In financial accounting, cash is defined as the sum of (1) currency and coins, (2) balances in checking accounts, and (3) items acceptable for deposit in these accounts, such as checks received from customers.
Cash equivalents are those short-term investments that can be converted quickly to cash. They include such things as balances in savings accounts and money market funds, short-term certificates of deposit, short-term government securities, (for example, treasury bills), and short-term commercial paper (negotiable notes receivable issued by other companies).
Cash and cash equivalents can be combined on the balance sheet or reported as separate items. Some firms combine cash with short-term investments in marketable equity securities. As a practical matter, efficient financial management results in a very low cash balance because any excess funds are invested in cash equivalents. The availability of highly liquid investments tends to make the distinction between cash and cash equivalents less meaningful.
Impact on the firm
In general, the short-run solvency of a firm is strengthened by having additional cash and cash equivalents because the firm is better able to meet to short-term obligations; correspondingly, having less creates greater risk. An excess of cash redirects management concern from financing to concern with investing. A shortage has just the opposite effect.
The nature of cash and cash equivalents creates needs for two types of management control.
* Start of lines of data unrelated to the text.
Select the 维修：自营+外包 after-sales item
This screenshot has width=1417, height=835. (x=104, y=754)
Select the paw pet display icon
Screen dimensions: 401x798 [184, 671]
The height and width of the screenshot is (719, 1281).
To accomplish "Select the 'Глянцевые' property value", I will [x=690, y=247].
First, controls should be implemented to prevent misappropriation of cash. The study of these controls falls within the scope of an auditing course. Second, management attention should be directed to planning future cash flows in order to assure the sufficiency of the balance and to maximize investment income. This subject is covered in management accounting and financial management courses.
In response to statement users’ needs for assessing earning power, accountants report material amounts of investment income separately from operating income. In order to help users assess solvency, the balance sheet reports the balance of cash and cash equivalents. This number (either by itself or in combination with others) can be compared with liabilities that demand settlement in the short run.
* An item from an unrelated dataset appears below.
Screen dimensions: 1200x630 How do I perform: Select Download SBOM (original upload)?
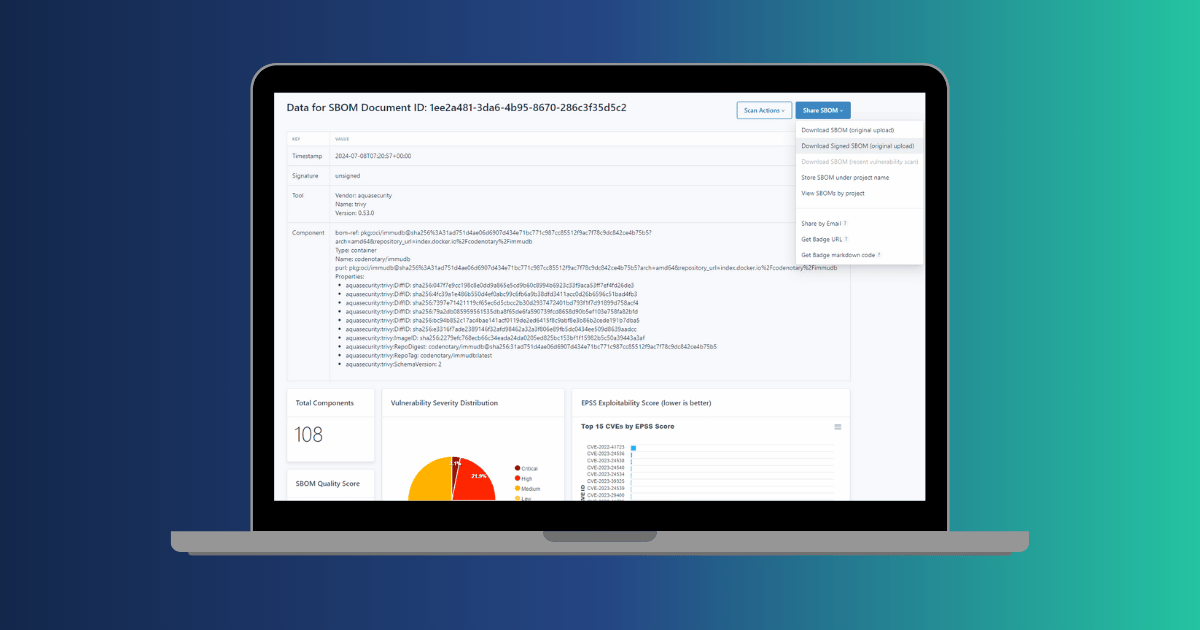tap(847, 130)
To accomplish this goal, GAAP also call for disclosures about restrictions on the availability of cash, in terms of either the purposes to which it can be applied or the time that it must be left invested. The balance of cash is also potentially helpful in assessing earning power in that an excess available for investment may allow the firm to expand or take advantage of other opportunities as they arise.
Accounting practices related to cash and cash equivalents are relatively uncomplicated. The primary reason for this simplicity is the absence of substantive measurement problems. The goal of financial accounting with respect to cash is the disclosure of the balance on hand at the balance sheet date. In most cases, the task of verifying the cash account balance consists primarily of examining bank statements, deposit slips, and canceled checks. Where currency, coins, and undeposited items are material, this verification involves a physical tabulation of the amount.